◆ Task directions
Nothing but the data below, returned exactly, should appear in the answer.

◆ Study material

+ + + + + + +

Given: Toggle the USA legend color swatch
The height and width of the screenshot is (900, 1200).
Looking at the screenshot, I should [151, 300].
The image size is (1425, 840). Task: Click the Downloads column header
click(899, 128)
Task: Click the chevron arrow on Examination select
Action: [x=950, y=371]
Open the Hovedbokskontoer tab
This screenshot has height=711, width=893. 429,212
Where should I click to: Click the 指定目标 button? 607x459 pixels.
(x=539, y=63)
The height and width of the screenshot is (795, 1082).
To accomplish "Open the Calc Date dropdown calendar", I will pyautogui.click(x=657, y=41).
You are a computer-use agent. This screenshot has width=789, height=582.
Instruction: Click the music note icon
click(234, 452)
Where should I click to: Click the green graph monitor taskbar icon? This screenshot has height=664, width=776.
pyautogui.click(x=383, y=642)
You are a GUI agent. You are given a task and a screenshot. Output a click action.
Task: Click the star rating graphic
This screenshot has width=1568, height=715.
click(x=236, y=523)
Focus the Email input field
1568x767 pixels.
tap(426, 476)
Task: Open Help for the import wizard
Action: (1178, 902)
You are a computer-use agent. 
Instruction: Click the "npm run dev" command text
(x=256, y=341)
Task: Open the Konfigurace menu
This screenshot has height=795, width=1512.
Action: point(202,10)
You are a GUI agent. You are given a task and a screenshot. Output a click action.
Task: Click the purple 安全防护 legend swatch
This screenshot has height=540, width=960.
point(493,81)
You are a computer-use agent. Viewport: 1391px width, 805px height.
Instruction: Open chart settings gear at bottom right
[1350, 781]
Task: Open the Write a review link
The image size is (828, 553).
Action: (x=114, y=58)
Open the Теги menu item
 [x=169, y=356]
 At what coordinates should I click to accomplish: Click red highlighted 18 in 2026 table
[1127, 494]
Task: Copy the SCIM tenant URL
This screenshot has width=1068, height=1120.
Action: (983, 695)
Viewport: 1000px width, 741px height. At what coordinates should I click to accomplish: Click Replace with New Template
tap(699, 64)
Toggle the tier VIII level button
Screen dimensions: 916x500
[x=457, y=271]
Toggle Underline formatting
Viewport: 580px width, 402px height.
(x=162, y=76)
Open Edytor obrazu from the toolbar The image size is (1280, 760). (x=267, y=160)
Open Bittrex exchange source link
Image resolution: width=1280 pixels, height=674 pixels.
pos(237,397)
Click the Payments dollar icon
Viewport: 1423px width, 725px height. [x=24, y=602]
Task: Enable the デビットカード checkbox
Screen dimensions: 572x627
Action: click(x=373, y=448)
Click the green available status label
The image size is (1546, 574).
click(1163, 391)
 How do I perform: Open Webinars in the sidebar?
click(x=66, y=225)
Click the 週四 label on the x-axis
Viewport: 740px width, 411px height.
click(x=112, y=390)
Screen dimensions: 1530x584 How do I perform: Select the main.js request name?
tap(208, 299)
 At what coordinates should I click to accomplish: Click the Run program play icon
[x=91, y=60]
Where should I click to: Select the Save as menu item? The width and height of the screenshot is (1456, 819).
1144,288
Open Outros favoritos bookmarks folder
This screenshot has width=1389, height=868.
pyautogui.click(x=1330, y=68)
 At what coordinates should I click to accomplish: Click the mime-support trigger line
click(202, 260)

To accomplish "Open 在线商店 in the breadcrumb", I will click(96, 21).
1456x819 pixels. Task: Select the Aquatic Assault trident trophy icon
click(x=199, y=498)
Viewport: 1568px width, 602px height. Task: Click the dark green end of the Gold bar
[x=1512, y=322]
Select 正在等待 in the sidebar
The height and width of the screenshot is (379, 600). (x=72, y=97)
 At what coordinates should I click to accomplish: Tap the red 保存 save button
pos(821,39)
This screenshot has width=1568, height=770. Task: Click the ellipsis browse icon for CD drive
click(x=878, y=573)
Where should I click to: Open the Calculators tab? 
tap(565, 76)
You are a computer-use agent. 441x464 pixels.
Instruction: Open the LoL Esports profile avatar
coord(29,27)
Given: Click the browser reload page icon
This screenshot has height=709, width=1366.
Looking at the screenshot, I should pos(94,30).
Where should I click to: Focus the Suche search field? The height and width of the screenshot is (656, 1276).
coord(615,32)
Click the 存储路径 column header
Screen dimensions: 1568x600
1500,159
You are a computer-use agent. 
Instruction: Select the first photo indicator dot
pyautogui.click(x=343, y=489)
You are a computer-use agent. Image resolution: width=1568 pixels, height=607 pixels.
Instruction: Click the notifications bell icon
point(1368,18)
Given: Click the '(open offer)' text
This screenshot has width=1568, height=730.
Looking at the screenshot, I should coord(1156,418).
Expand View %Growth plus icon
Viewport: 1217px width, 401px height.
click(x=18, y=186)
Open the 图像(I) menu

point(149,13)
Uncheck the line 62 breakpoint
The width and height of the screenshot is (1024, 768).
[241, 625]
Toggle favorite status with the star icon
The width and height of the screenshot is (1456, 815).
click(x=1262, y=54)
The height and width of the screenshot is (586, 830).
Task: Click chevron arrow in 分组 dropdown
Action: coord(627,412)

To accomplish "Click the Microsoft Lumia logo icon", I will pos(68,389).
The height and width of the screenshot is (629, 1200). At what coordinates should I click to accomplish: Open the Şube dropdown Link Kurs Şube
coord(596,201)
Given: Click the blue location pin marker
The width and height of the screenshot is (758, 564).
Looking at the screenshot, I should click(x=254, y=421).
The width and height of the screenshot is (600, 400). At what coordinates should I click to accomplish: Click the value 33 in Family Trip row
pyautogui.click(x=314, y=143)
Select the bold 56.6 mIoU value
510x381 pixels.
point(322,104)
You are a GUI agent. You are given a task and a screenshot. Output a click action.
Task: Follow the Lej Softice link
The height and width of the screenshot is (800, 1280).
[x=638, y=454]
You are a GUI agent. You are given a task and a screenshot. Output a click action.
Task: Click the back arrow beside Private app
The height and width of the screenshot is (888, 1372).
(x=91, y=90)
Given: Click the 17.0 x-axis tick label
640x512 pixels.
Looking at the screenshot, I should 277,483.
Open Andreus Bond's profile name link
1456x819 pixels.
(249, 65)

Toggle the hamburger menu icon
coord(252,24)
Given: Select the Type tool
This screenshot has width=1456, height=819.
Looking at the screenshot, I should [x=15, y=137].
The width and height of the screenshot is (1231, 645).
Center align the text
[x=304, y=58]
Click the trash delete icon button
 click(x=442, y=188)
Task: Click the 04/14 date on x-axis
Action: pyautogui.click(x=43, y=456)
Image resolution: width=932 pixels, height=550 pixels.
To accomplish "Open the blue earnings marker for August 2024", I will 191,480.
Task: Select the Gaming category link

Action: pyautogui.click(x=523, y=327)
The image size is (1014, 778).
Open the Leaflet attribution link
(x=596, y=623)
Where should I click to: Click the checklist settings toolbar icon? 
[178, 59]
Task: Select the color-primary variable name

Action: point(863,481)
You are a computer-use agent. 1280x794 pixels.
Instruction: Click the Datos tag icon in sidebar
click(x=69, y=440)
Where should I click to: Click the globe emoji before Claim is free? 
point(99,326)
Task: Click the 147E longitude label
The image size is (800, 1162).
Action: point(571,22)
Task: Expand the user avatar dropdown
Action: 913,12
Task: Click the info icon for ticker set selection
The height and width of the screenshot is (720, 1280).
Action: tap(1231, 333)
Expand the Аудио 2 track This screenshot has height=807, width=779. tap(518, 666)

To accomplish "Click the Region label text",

+ + + + + + +

◆ Reply to the exercise
Given: Toggle the USA legend color swatch
The height and width of the screenshot is (900, 1200).
Looking at the screenshot, I should [151, 300].
The image size is (1425, 840). Task: Click the Downloads column header
click(899, 128)
Task: Click the chevron arrow on Examination select
Action: [x=950, y=371]
Open the Hovedbokskontoer tab
This screenshot has height=711, width=893. 429,212
Where should I click to: Click the 指定目标 button? 607x459 pixels.
(x=539, y=63)
The height and width of the screenshot is (795, 1082).
To accomplish "Open the Calc Date dropdown calendar", I will pyautogui.click(x=657, y=41).
You are a computer-use agent. This screenshot has width=789, height=582.
Instruction: Click the music note icon
click(234, 452)
Where should I click to: Click the green graph monitor taskbar icon? This screenshot has height=664, width=776.
pyautogui.click(x=383, y=642)
You are a GUI agent. You are given a task and a screenshot. Output a click action.
Task: Click the star rating graphic
This screenshot has width=1568, height=715.
click(x=236, y=523)
Focus the Email input field
1568x767 pixels.
tap(426, 476)
Task: Open Help for the import wizard
Action: (1178, 902)
You are a computer-use agent. 
Instruction: Click the "npm run dev" command text
(x=256, y=341)
Task: Open the Konfigurace menu
This screenshot has height=795, width=1512.
Action: point(202,10)
You are a GUI agent. You are given a task and a screenshot. Output a click action.
Task: Click the purple 安全防护 legend swatch
This screenshot has height=540, width=960.
point(493,81)
You are a computer-use agent. Viewport: 1391px width, 805px height.
Instruction: Open chart settings gear at bottom right
[1350, 781]
Task: Open the Write a review link
The image size is (828, 553).
Action: (x=114, y=58)
Open the Теги menu item
 [x=169, y=356]
 At what coordinates should I click to accomplish: Click red highlighted 18 in 2026 table
[1127, 494]
Task: Copy the SCIM tenant URL
This screenshot has width=1068, height=1120.
Action: (983, 695)
Viewport: 1000px width, 741px height. At what coordinates should I click to accomplish: Click Replace with New Template
tap(699, 64)
Toggle the tier VIII level button
Screen dimensions: 916x500
[x=457, y=271]
Toggle Underline formatting
Viewport: 580px width, 402px height.
(x=162, y=76)
Open Edytor obrazu from the toolbar The image size is (1280, 760). (x=267, y=160)
Open Bittrex exchange source link
Image resolution: width=1280 pixels, height=674 pixels.
pos(237,397)
Click the Payments dollar icon
Viewport: 1423px width, 725px height. [x=24, y=602]
Task: Enable the デビットカード checkbox
Screen dimensions: 572x627
Action: click(x=373, y=448)
Click the green available status label
The image size is (1546, 574).
click(1163, 391)
 How do I perform: Open Webinars in the sidebar?
click(x=66, y=225)
Click the 週四 label on the x-axis
Viewport: 740px width, 411px height.
click(x=112, y=390)
Screen dimensions: 1530x584 How do I perform: Select the main.js request name?
tap(208, 299)
 At what coordinates should I click to accomplish: Click the Run program play icon
[x=91, y=60]
Where should I click to: Select the Save as menu item? The width and height of the screenshot is (1456, 819).
1144,288
Open Outros favoritos bookmarks folder
This screenshot has width=1389, height=868.
pyautogui.click(x=1330, y=68)
 At what coordinates should I click to accomplish: Click the mime-support trigger line
click(202, 260)

To accomplish "Open 在线商店 in the breadcrumb", I will click(96, 21).
1456x819 pixels. Task: Select the Aquatic Assault trident trophy icon
click(x=199, y=498)
Viewport: 1568px width, 602px height. Task: Click the dark green end of the Gold bar
[x=1512, y=322]
Select 正在等待 in the sidebar
The height and width of the screenshot is (379, 600). (x=72, y=97)
 At what coordinates should I click to accomplish: Tap the red 保存 save button
pos(821,39)
This screenshot has width=1568, height=770. Task: Click the ellipsis browse icon for CD drive
click(x=878, y=573)
Where should I click to: Open the Calculators tab? 
tap(565, 76)
You are a computer-use agent. 441x464 pixels.
Instruction: Open the LoL Esports profile avatar
coord(29,27)
Given: Click the browser reload page icon
This screenshot has height=709, width=1366.
Looking at the screenshot, I should pos(94,30).
Where should I click to: Focus the Suche search field? The height and width of the screenshot is (656, 1276).
coord(615,32)
Click the 存储路径 column header
Screen dimensions: 1568x600
1500,159
You are a computer-use agent. 
Instruction: Select the first photo indicator dot
pyautogui.click(x=343, y=489)
You are a computer-use agent. Image resolution: width=1568 pixels, height=607 pixels.
Instruction: Click the notifications bell icon
point(1368,18)
Given: Click the '(open offer)' text
This screenshot has width=1568, height=730.
Looking at the screenshot, I should coord(1156,418).
Expand View %Growth plus icon
Viewport: 1217px width, 401px height.
click(x=18, y=186)
Open the 图像(I) menu

point(149,13)
Uncheck the line 62 breakpoint
The width and height of the screenshot is (1024, 768).
[241, 625]
Toggle favorite status with the star icon
The width and height of the screenshot is (1456, 815).
click(x=1262, y=54)
The height and width of the screenshot is (586, 830).
Task: Click chevron arrow in 分组 dropdown
Action: coord(627,412)

To accomplish "Click the Microsoft Lumia logo icon", I will pos(68,389).
The height and width of the screenshot is (629, 1200). At what coordinates should I click to accomplish: Open the Şube dropdown Link Kurs Şube
coord(596,201)
Given: Click the blue location pin marker
The width and height of the screenshot is (758, 564).
Looking at the screenshot, I should click(x=254, y=421).
The width and height of the screenshot is (600, 400). At what coordinates should I click to accomplish: Click the value 33 in Family Trip row
pyautogui.click(x=314, y=143)
Select the bold 56.6 mIoU value
510x381 pixels.
point(322,104)
You are a GUI agent. You are given a task and a screenshot. Output a click action.
Task: Follow the Lej Softice link
The height and width of the screenshot is (800, 1280).
[x=638, y=454]
You are a GUI agent. You are given a task and a screenshot. Output a click action.
Task: Click the back arrow beside Private app
The height and width of the screenshot is (888, 1372).
(x=91, y=90)
Given: Click the 17.0 x-axis tick label
640x512 pixels.
Looking at the screenshot, I should 277,483.
Open Andreus Bond's profile name link
1456x819 pixels.
(249, 65)

Toggle the hamburger menu icon
coord(252,24)
Given: Select the Type tool
This screenshot has width=1456, height=819.
Looking at the screenshot, I should [x=15, y=137].
The width and height of the screenshot is (1231, 645).
Center align the text
[x=304, y=58]
Click the trash delete icon button
 click(x=442, y=188)
Task: Click the 04/14 date on x-axis
Action: pyautogui.click(x=43, y=456)
Image resolution: width=932 pixels, height=550 pixels.
To accomplish "Open the blue earnings marker for August 2024", I will 191,480.
Task: Select the Gaming category link

Action: pyautogui.click(x=523, y=327)
The image size is (1014, 778).
Open the Leaflet attribution link
(x=596, y=623)
Where should I click to: Click the checklist settings toolbar icon? 
[178, 59]
Task: Select the color-primary variable name

Action: point(863,481)
You are a computer-use agent. 1280x794 pixels.
Instruction: Click the Datos tag icon in sidebar
click(x=69, y=440)
Where should I click to: Click the globe emoji before Claim is free? 
point(99,326)
Task: Click the 147E longitude label
The image size is (800, 1162).
Action: point(571,22)
Task: Expand the user avatar dropdown
Action: 913,12
Task: Click the info icon for ticker set selection
The height and width of the screenshot is (720, 1280).
Action: tap(1231, 333)
Expand the Аудио 2 track This screenshot has height=807, width=779. tap(518, 666)

To accomplish "Click the Region label text",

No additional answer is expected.